### Passage
========================================================================

Skip to content

Mihawk1891/TuneLab

Repository files navigation

TuneLab

Fully Autonomous ML Engineer Agent

A production-ready, fully autonomous machine learning pipeline for tabular datasets. Build high-quality models end-to-end without human intervention.

Features

  • 🔄 Fully Autonomous: Zero human intervention required
  • 💾 Strategy Memory: Learns from past runs via dataset fingerprinting
  • 📊 Complete Pipeline: From raw data to production model
  • 📝 Professional Docs: Auto-generated Markdown reports
  • 🖥️ CPU-First: Optimized for CPU, GTX 1650 friendly (no GPU required)
  • 🆓 100% Open Source: No proprietary dependencies

🚀 Quick Start

Installation

# Clone or download this repository
git clone <your-repo-url>
cd ml-agent

# Install dependencies
pip install -r requirements.txt

Basic Usage

# Run on your dataset
python ml_agent.py path/to/your/data.csv

That's it! The agent will:

  1. Analyze your data
  2. Engineer features
  3. Train multiple models
  4. Optimize hyperparameters
  5. Generate reports and plots
  6. Save the best model

Example with Sample Data

# Generate sample data first
python example_usage.py --generate-data

# Run the agent
python ml_agent.py sample_data/iris.csv

📁 Output Structure

After running, you'll find everything in the outputs/ directory:

outputs/
├── models/
│   └── final_model.joblib          # Trained model ready for production
├── plots/
│   ├── feature_importance.png      # Top features visualization
│   └── metric_comparison.png       # Model performance comparison
├── reports/
│   ├── overview.md                 # Project summary
│   ├── data_analysis.md            # Data insights
│   ├── modeling.md                 # Model selection details
│   └── results.md                  # Final results & recommendations
└── strategy/
    └── <fingerprint>.json          # Reusable strategy for this dataset

🎯 How It Works

1. Dataset Fingerprinting

Generates a unique fingerprint based on:

  • Dataset shape
  • Column names and types
  • Missing value patterns

If you've run the agent on similar data before, it loads the successful strategy from memory.

========================================================================

### Source data
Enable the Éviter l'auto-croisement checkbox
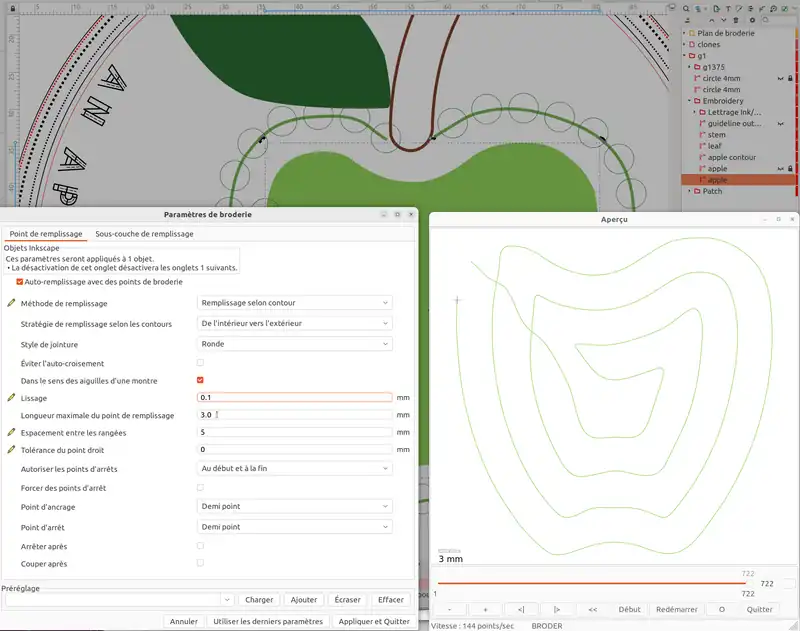This screenshot has width=800, height=631. click(201, 363)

========================================================================

### Actions to take
• 1. Check each statement against the TuneLab readme and mark it yes or no, quoting the words from the readme that decide it. (a) A GPU is needed to run the agent. (b) One of the files in the reports folder is called results.md. (c) Missing value patterns are part of the dataset fingerprint.
• 2. According to the TuneLab readme, what are all the steps the agent carries out after it is run on a dataset?
• 3. Carry the TuneLab readme forward from its last sentence, keeping its style and layout.

### Expected results
• 1.
(a) No: "no GPU required"
(b) Yes: "results.md"
(c) Yes: "Missing value patterns"

• 2.
1. Analyze your data
2. Engineer features
3. Train multiple models
4. Optimize hyperparameters
5. Generate reports and plots
6. Save the best model

• 3.
2. Data Understanding

Automatically detects:

  • Target column (last column by default)
  • Problem type (classification vs regression)
  • Missing values
  • Feature types (numerical vs categorical)
  • Class imbalance

3. Feature Engineering

Applies robust preprocessing:

  • Numerical: Median imputation
  • Categorical: Most frequent imputation + label encoding
  • No leakage: All transformations fit only on training data

4. Model Selection

Trains multiple baseline models:

Classification:

  • Logistic Regression
  • Random Forest
  • Extra Trees
  • Gradient Boosting

Regression:

  • Linear Regression
  • Ridge Regression
  • Random Forest
  • Extra Trees
  • Gradient Boosting

5. Hyperparameter Optimization

Uses Optuna for Bayesian optimization:

  • 30 trials
  • 3-fold cross-validation
  • Automatic parameter search

6. Artifacts & Documentation

Generates:

  • Saved models (.joblib)
  • Visualizations (.png)
  • Professional Markdown reports
  • Reusable strategy files

💻 Advanced Usage

Specify Target Column

from ml_agent import MLAgent

agent = MLAgent(
    data_path="data.csv",
    target_col="target",  # Specify target column
    problem_type="classification"  # Or "regression"
)

agent.run()

Customize Parameters

agent = MLAgent(
    data_path="data.csv",
    output_dir="my_outputs",
    max_iterations=5,
    target_metric_threshold=0.95,
    improvement_threshold=0.01
)

agent.run()

Load and Use Trained Model

import joblib
import pandas as pd

# Load model package
model_pkg = joblib.load('outputs/models/final_model.joblib')

model = model_pkg['model']
preprocessor = model_pkg['preprocessor']
feature_names = model_pkg['feature_names']

# Load new data
new_data = pd.read_csv('new_data.csv')

# Make predictions
predictions = model.predict(new_data)

🛠️ Tech Stack

Core (Required)

  • Python 3.10+
  • pandas
  • numpy
  • scikit-learn
  • matplotlib
  • joblib

Optional (Recommended)

  • seaborn (better plots)
  • optuna (hyperparameter tuning)

Constraints

  • ✅ 100% open source
  • ✅ CPU-optimized
  • ✅ No GPU required
  • ✅ GTX 1650 compatible if GPU available
  • ❌ No proprietary software
  • ❌ No paid APIs

📊 Supported Models

Classification

Model Speed Accuracy Interpretability
Logistic Regression ⚡⚡⚡ ⭐⭐ ⭐⭐⭐
Random Forest ⚡⚡ ⭐⭐⭐ ⭐⭐
Extra Trees ⚡⚡ ⭐⭐⭐ ⭐⭐
Gradient Boosting ⭐⭐⭐

Regression

Model Speed Accuracy Interpretability
Linear Regression ⚡⚡⚡ ⭐⭐ ⭐⭐⭐
Ridge Regression ⚡⚡⚡ ⭐⭐ ⭐⭐⭐
Random Forest ⚡⚡ ⭐⭐⭐ ⭐⭐
Extra Trees ⚡⚡ ⭐⭐⭐ ⭐⭐
Gradient Boosting ⭐⭐⭐

📖 Example Workflow

1. Prepare Your Data

Your CSV should have:

  • Features in columns
  • Target variable (typically last column)
  • Header row with column names
feature1,feature2,feature3,target
1.2,3.4,cat,0
2.3,4.5,dog,1
...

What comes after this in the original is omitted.